-- begin Text segment --

Sent from my LG-E739 using Xparent Blue Tapatalk 2


----------



## outdoorsman3 (Nov 15, 2010)

archerykid13 said:


> I know how to replace a fuel pump haha. That's why I'm saying $500 labor and $500 for parts is ridiculous no matter who you go to.
> 
> 
> 
> Sent from my LG-E739 using Xparent Blue Tapatalk 2


I dont have the tools to do it. or the time I was workin a lot this past summer..... all for nothin!


----------



## TheHunter831 (Jun 14, 2011)

I havn't had to pay a penny for my vehicle!!!!


----------



## Fletch125 (Jun 13, 2012)

TheHunter831 said:


> I havn't had to pay a penny for my vehicle!!!!


Moms credit card must be treating u well


----------



## Fletch125 (Jun 13, 2012)

outdoorsman3 said:


> my dad is a straight up yankee haha. he never taught me how to do anything like that. everything I know I learned myself!

-- end Text segment --

Set of tasks:
- a) In the forum thread, rewrite the quoted paragraph that begins "I know how to replace a fuel pump" as a short list of its main points.
- b) Based on the forum thread, say whether each statement agrees with it. Answer yes or no, and quote the words that decide it.
(i) outdoorsman3 does not have the tools for the repair.
(ii) TheHunter831 has paid for the vehicle.
(iii) In the words Fletch125 quotes, outdoorsman3 says the dad taught outdoorsman3 how to do things like that.

-- begin Dataset extract --

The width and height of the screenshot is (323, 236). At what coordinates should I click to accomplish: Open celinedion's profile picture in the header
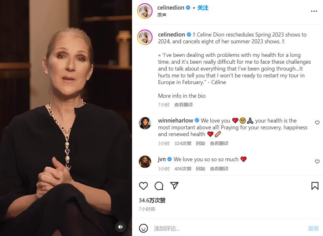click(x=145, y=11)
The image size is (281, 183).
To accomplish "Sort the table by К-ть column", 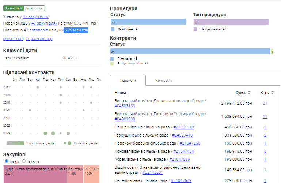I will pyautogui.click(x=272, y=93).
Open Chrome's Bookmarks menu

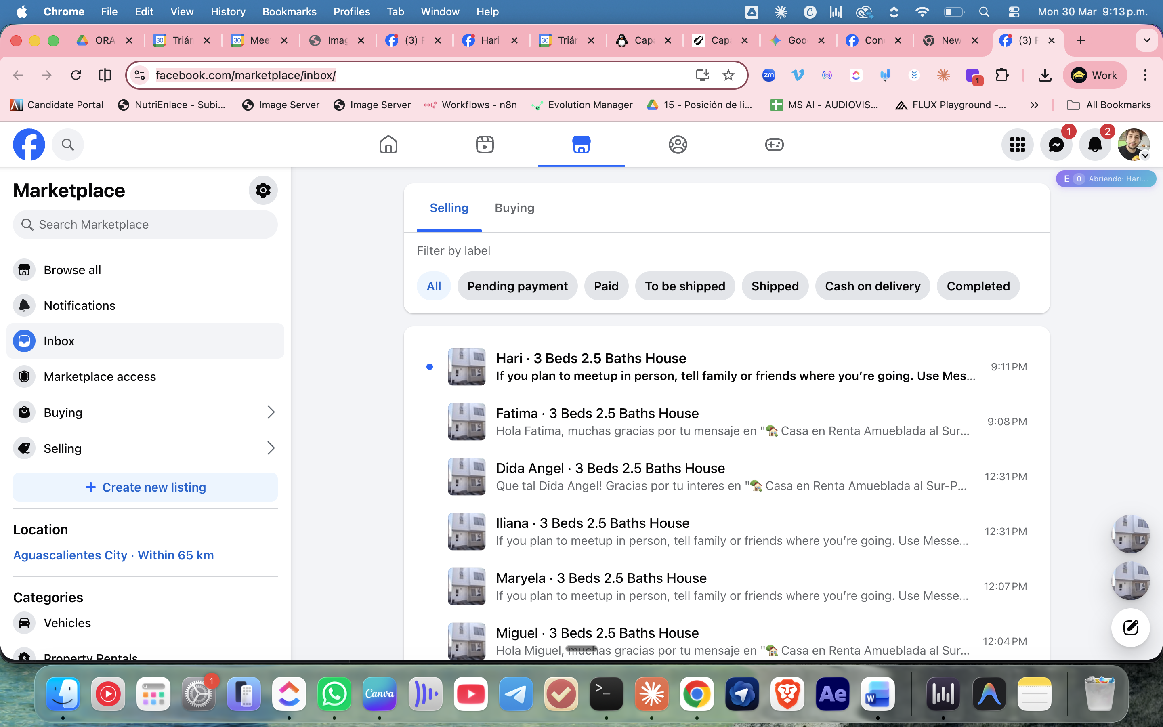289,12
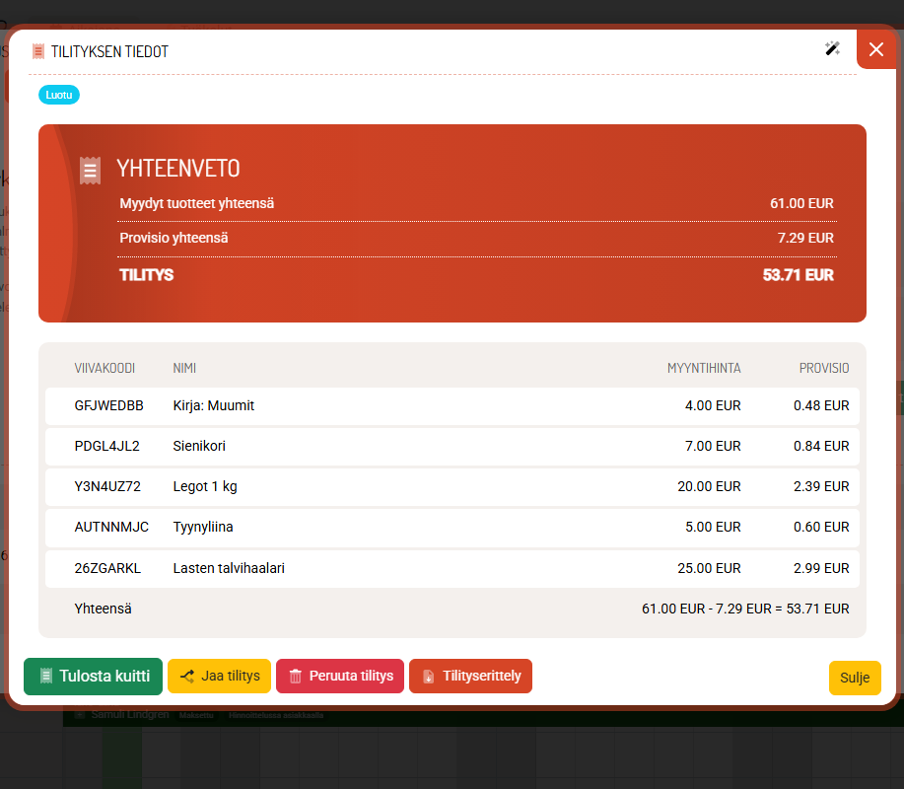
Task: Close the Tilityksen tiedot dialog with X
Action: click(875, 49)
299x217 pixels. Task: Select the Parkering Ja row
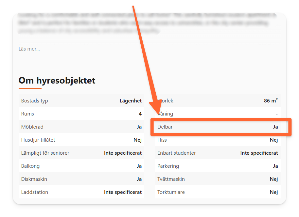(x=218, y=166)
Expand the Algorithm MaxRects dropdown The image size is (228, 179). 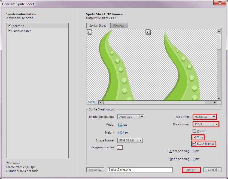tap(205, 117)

-- end Dataset extract --

Responses:
- a)
- The writer knows how to replace a fuel pump.
- The writer calls $500 for labor plus $500 for parts ridiculous.
- The writer says this is true no matter who does the work.

- b)
(i) Yes: "I dont have the tools to do it."
(ii) No: "I havn't had to pay a penny for my vehicle!!!!"
(iii) No: "he never taught me how to do anything like that."